CAIRO (AP) — Mais de 16 meses de guerra no Sudão mataram mais de 20.000 pessoas, disse um alto funcionário das Nações Unidas no domingo, um número sombrio em meio a um conflito devastador que destruiu o país do nordeste da África.
Tedros Adhanom Ghebreyesus, diretor-geral da Organização Mundial da Saúde, deu a contagem em uma entrevista coletiva na cidade de Port Sudan, no Mar Vermelho, no Sudão, que serve como sede do governo internacionalmente reconhecido e apoiado pelos militares. Ele disse que o número de mortos pode ser muito maior.
“O Sudão está sofrendo com uma tempestade perfeita de crise”, disse Tedros ao encerrar sua visita de dois dias ao Sudão. “A escala da emergência é chocante, assim como a ação insuficiente que está sendo tomada para conter o conflito.”

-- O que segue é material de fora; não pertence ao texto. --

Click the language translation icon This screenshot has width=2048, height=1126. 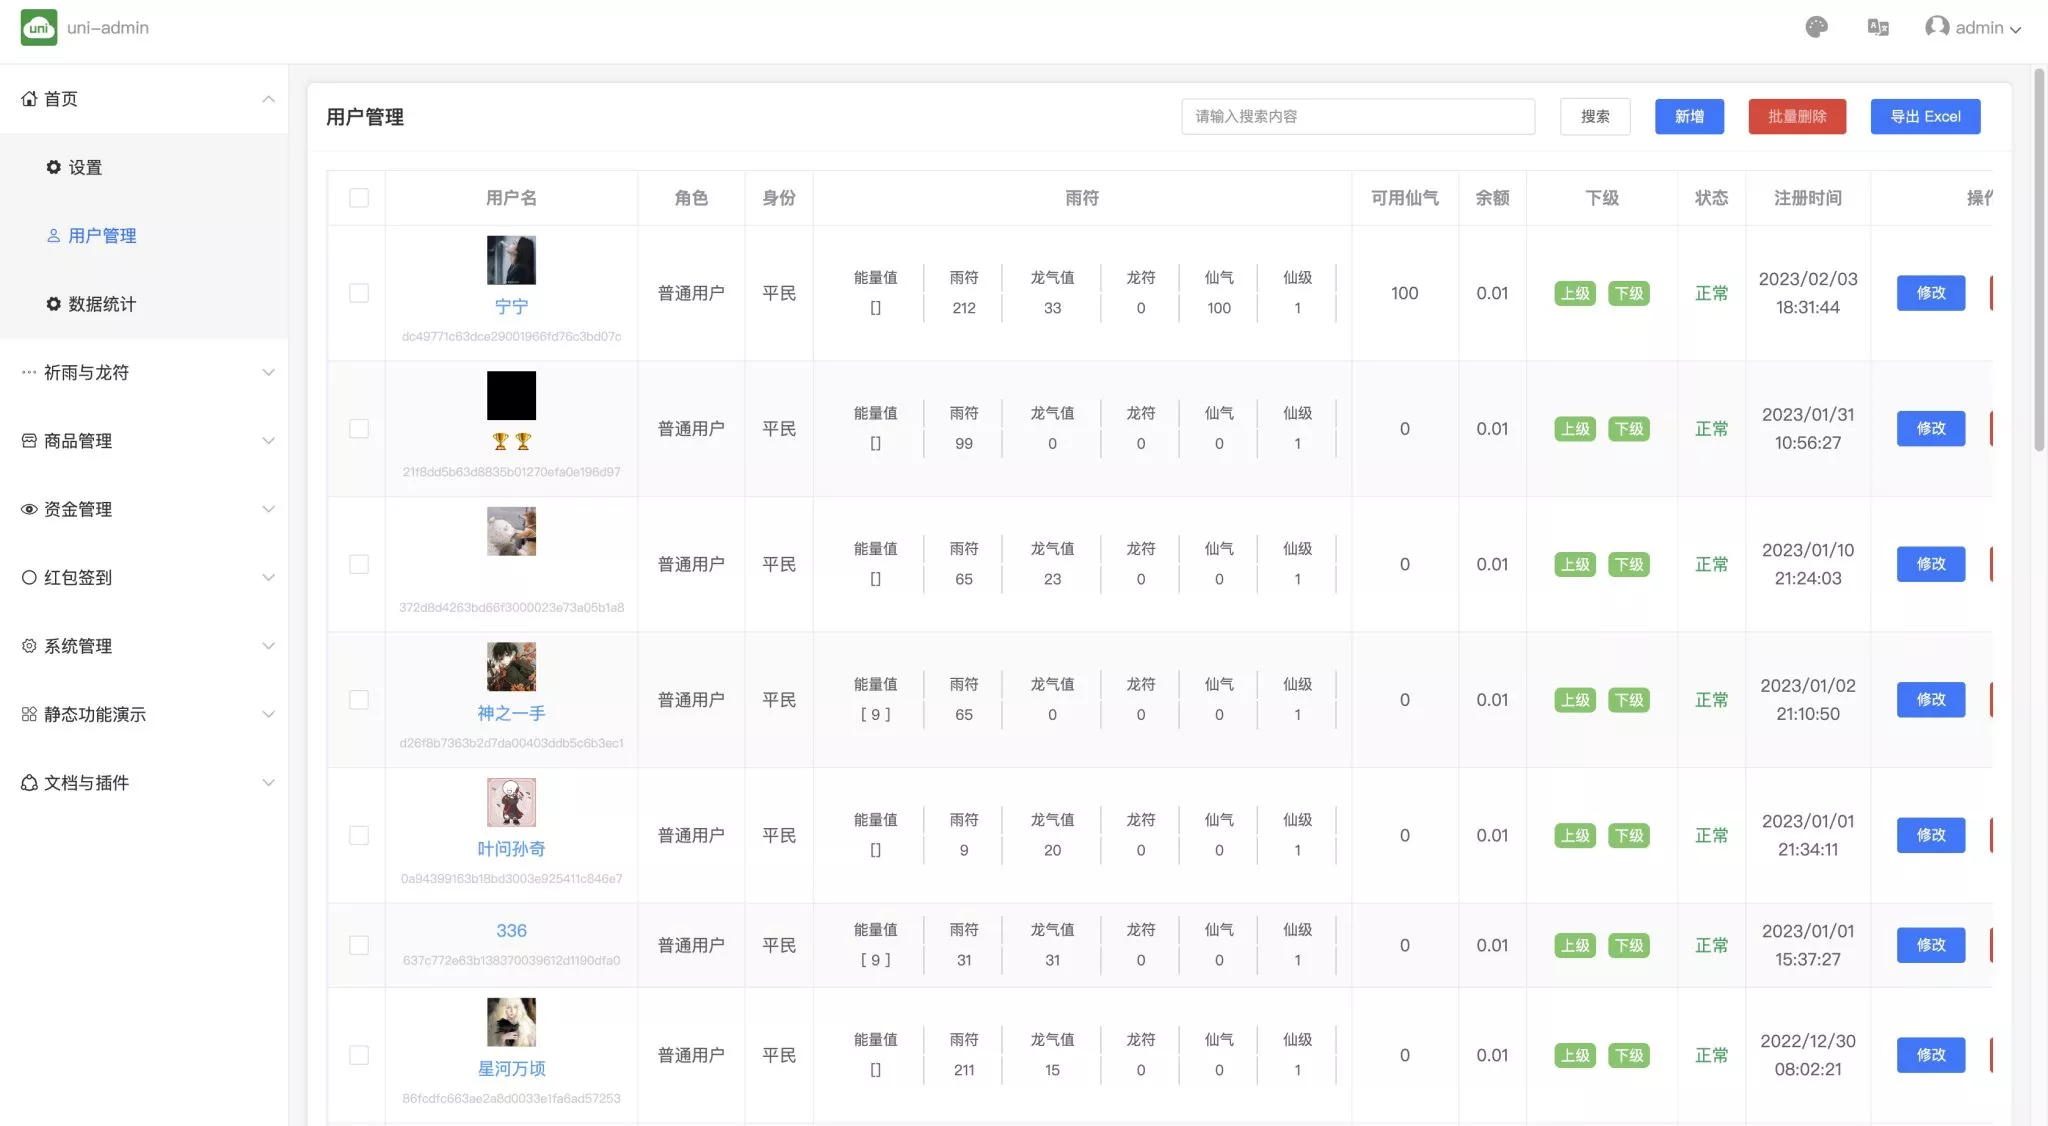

O Sudão mergulhou no caos em abril do ano passado, quando tensões latentes entre os militares e um poderoso grupo paramilitar, as Forças de Apoio Rápido, explodiram em guerra aberta por todo o país.
O conflito transformou a capital, Cartum, e outras áreas urbanas em campos de batalha, destruindo a infraestrutura civil e um sistema de saúde já maltratado. Sem o básico, muitos hospitais e instalações médicas fecharam suas portas.
O conflito criou a maior crise de deslocamento do mundo. Mais de 13 milhões de pessoas foram forçadas a fugir de suas casas desde que os combates começaram, de acordo com a Organização Internacional para Migração. Elas incluem mais de 2,3 milhões que fugiram para países vizinhos como refugiados.
Os combates foram marcados por atrocidades, incluindo estupros em massa e assassinatos motivados etnicamente, que constituem crimes de guerra e crimes contra a humanidade, de acordo com a ONU e grupos internacionais de direitos humanos.
Na sexta-feira, investigadores de direitos humanos apoiados pela ONU pediram a criação de uma “força independente e imparcial” para proteger civis, culpando ambos os lados por crimes de guerra, incluindo assassinato, mutilação e tortura.
As devastadoras enchentes sazonais nas últimas semanas agravaram a miséria. Dezenas de pessoas foram mortas e infraestrutura crítica foi levada pelas águas em 12 das 18 províncias do Sudão, de acordo com autoridades locais.
Um surto de cólera é a mais recente calamidade para o país. A doença matou pelo menos 165 e deixou cerca de 4.200 doentes nas últimas semanas, disse o ministério da saúde em sua última atualização na sexta-feira.
“Estamos pedindo ao mundo que acorde e ajude o Sudão a sair do pesadelo que está vivendo”, disse Tedros, acrescentando que um cessar-fogo imediato é urgentemente necessário.
“O melhor remédio é a paz”, acrescentou.